Backseat Boys leads here. For the professional wrestling tag team that consisted of Johnny Kashmere and Trent Acid, see The Backseat Boyz

Backseat, originally named Backseat Boys, is a Danish pop rock band that was established Ivan Pedersen, an already well-known Grammy winning pop artist in 1992 with original members Søren Jacobsen (guitars), Helge Solberg (bass), Esben Just (piano/organ) and Carsten Millner, (drums) with the debut release Wind Me Up. They were signed to Kick Music label. Soon after guitarist Lars Krarup joined in 1994 and a second release followed called Long Distance. In 1995, the band's name was changed from Backseat Boys to just Backseat.

In 1995 three of the five members (Søren Jacobsen, Esben Just and Carsten Millner) left and two new members joined in namely Otto Sidenius (organ) and Claes Antonsen (drums). Backseat also changed labels signing in 1996 with CMC Records. More changes came to lineup as Claus Antonsen, Thomas Helmig and Otto Sidenius stopped and were replaced by Lars "Mitch" Fischermann (drums) and Olle Nyberg on keyboards.
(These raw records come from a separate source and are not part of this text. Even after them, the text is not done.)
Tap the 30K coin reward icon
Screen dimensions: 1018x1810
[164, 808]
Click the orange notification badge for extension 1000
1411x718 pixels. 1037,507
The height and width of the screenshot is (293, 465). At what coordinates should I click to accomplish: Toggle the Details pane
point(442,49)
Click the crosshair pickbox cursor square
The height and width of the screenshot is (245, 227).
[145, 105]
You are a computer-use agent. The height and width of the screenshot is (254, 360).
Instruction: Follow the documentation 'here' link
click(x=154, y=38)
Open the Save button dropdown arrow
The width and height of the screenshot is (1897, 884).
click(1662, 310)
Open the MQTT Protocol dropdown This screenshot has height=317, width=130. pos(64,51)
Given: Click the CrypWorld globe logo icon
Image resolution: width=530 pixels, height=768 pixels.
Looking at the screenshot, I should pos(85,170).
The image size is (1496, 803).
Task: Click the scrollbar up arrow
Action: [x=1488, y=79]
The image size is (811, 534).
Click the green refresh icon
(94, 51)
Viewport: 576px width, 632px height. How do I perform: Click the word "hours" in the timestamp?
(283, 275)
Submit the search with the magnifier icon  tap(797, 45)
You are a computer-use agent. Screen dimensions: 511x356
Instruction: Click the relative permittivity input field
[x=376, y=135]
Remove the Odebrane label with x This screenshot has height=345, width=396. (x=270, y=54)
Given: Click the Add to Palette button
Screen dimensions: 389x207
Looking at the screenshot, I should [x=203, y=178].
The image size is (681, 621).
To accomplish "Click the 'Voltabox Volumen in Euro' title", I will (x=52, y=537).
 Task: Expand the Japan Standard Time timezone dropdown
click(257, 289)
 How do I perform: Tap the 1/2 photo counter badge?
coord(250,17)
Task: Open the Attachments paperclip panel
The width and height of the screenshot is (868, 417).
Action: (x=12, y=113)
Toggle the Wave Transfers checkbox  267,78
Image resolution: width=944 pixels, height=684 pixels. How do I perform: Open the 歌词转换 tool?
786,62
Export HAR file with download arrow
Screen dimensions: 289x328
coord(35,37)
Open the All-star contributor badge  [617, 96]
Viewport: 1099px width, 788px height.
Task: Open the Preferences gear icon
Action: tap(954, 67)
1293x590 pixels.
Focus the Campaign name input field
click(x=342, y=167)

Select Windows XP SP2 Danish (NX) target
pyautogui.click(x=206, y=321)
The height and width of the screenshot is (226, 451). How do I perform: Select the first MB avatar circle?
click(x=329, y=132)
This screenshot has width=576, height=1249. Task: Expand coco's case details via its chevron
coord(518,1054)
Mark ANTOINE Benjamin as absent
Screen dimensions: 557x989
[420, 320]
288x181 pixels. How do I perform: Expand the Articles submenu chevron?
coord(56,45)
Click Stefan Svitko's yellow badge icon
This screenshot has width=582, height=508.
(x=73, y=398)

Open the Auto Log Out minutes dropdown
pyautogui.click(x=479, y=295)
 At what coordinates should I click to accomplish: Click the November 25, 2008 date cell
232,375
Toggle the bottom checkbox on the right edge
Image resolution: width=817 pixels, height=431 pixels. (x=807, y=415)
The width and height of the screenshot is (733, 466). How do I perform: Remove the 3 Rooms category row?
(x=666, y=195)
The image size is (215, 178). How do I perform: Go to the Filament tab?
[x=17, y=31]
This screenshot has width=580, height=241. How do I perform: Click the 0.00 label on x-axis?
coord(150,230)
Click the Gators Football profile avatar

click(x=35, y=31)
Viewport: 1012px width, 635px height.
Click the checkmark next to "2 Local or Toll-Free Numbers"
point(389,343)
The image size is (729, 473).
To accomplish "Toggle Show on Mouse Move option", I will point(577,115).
In 1998, the band released a compilation of favourite covers under the title Shut Up and Play with covers including amongst other, songs from Bob Seger, John Haitt, Sheryl Crow, Jimi Hendrix etc. The band broke up in 1999 to be reformed seven years later in 2006 touring Denmark and releasing the album Globalization in 2007.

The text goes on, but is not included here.